La civilización

Publicado: 24 septiembre, 2010 en humanos

Llevo una semana sin cuarto de baño. Por una serie de circunstancias que ahora no vienen al caso, llevo siete días arrastrando mi cuerpo por duchas ajenas, gestionando la costra a deshoras y sin el abrigo del propio hogar. Técnicamente no supone un problema; la costra está bajo control. Pero mi estado de nervios se resiente. No puedo esconder mi intimidad para el reciclaje diario en hombre nuevo.
Supongo que durante siglos, el olor corporal campaba a sus anchas en los intersticios de la comunidad humana. El aroma del individuo es carta de presentación e intermediario entre personas, tal y como cualquier efluvio físico es intermediario entre animales. Ahora, esa diplomacia de vapores se ha sistematizado e instrumentalizado en la gama de perfumes artificiales, que además de citar al apareamiento o suavizar el ambiente, lanzan mensajes complejos sobre la solvencia económica o lo sofisticado del que huele. A estas alturas de humanidad, los olores puros del cuerpo se han convertido en intrusos del buen gusto, y aunque la pituitaria mantenga su inercia, cuando falta el jabón la reputación queda en entredicho y la civilización se detiene, o se reformulan las categorías a la baja.

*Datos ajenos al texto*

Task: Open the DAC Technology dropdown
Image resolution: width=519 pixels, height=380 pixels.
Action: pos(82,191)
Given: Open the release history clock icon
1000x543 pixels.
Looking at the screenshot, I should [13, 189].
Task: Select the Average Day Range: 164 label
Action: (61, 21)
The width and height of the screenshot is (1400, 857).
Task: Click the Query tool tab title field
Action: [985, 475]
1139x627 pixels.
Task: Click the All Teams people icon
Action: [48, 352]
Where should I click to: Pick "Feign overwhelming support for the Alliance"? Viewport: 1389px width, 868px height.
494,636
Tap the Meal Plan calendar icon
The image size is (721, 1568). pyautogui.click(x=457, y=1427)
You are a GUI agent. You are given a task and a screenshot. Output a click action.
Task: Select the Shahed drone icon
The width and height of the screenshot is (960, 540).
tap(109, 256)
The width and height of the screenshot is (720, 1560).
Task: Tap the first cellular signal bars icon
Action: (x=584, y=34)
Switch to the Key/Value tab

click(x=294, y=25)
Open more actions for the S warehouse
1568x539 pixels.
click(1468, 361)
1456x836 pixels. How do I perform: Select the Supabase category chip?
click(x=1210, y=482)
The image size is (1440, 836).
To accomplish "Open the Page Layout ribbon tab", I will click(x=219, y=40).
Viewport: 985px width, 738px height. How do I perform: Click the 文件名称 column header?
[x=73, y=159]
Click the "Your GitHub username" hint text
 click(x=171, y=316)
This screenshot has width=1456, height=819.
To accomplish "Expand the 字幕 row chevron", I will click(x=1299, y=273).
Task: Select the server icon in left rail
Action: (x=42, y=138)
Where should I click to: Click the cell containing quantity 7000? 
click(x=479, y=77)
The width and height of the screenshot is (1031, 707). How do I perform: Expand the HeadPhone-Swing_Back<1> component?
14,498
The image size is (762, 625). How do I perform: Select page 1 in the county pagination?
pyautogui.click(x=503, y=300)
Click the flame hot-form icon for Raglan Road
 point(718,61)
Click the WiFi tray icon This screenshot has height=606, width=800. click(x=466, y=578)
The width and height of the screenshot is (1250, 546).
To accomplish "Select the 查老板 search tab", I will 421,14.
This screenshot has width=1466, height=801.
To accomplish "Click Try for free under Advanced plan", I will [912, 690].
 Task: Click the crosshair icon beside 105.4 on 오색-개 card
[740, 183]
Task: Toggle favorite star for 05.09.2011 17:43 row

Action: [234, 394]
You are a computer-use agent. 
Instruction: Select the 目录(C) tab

El cuarto de baño es como la madre, que no se valora hasta que su falta nos desestabiliza. Mi cuarto de baño resurge de sus cenizas tras el colapso de sus azulejos. Fue una víctima de los albañiles saqueadores, inútiles y sobrevenidos que brotaron por doquier cuando el boom de la construcción. Estos días yace desmembrado y abandonado a la pericia de otro albañil. Los que habitamos este hogar añoramos sus días de regazo protector y fuente de aguas cálidas, útero reparador. Mientras tanto, el animal primigenio nos acecha muy cerca de la piel. Sabe que dos o tres días sin ducha serán suficientes para que sus colmillos vuelvan a brillar y su hedor se apodere de nuestras identidades. Resistimos escondidos en las duchas de los amigos, del trabajo, del gimnasio, y sobre todo en la ducha de Lourdes, que nos ha salvado in extremis incluyendo accesorios impagables como una cena de pinchos en el barrio. Estamos organizados y reivindicando cinco mil años de progreso.